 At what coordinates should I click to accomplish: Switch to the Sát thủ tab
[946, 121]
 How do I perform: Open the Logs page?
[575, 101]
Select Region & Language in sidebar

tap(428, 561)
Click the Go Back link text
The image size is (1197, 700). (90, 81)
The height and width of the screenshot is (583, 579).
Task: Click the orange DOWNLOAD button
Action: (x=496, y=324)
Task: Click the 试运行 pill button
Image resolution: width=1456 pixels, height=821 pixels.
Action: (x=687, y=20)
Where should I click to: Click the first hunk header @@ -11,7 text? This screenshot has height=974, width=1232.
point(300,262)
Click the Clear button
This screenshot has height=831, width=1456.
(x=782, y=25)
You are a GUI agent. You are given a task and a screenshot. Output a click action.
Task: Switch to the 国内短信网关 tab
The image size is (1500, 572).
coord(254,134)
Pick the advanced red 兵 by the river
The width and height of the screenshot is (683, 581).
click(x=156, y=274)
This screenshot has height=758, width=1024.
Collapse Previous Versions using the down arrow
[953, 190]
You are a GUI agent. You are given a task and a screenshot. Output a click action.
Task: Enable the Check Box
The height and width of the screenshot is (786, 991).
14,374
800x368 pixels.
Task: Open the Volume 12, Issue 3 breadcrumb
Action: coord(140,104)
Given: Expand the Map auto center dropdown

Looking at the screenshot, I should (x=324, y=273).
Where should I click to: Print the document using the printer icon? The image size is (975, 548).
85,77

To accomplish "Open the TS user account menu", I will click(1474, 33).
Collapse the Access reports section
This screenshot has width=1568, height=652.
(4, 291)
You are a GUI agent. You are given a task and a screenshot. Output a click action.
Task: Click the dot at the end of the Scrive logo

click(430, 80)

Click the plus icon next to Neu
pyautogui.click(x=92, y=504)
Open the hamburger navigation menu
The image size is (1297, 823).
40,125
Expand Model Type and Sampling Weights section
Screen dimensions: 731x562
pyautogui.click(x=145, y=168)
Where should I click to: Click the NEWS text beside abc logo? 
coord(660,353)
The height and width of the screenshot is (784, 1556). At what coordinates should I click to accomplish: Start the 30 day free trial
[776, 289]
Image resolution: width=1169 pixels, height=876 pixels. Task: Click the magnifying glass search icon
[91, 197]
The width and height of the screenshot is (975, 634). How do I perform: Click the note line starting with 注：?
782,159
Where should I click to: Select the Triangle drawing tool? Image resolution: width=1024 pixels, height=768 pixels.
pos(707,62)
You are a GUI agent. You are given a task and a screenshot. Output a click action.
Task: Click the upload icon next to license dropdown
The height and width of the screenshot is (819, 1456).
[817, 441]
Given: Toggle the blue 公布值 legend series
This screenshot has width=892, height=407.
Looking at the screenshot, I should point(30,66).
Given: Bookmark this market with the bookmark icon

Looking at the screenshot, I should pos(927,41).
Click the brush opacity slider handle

────

* **CHALLENGE**
Please gather every line in the entries above that contains the string "Select".

* **COMPLETE ANSWER**
Select Region & Language in sidebar
Where should I click to: Select the Triangle drawing tool? Image resolution: width=1024 pixels, height=768 pixels.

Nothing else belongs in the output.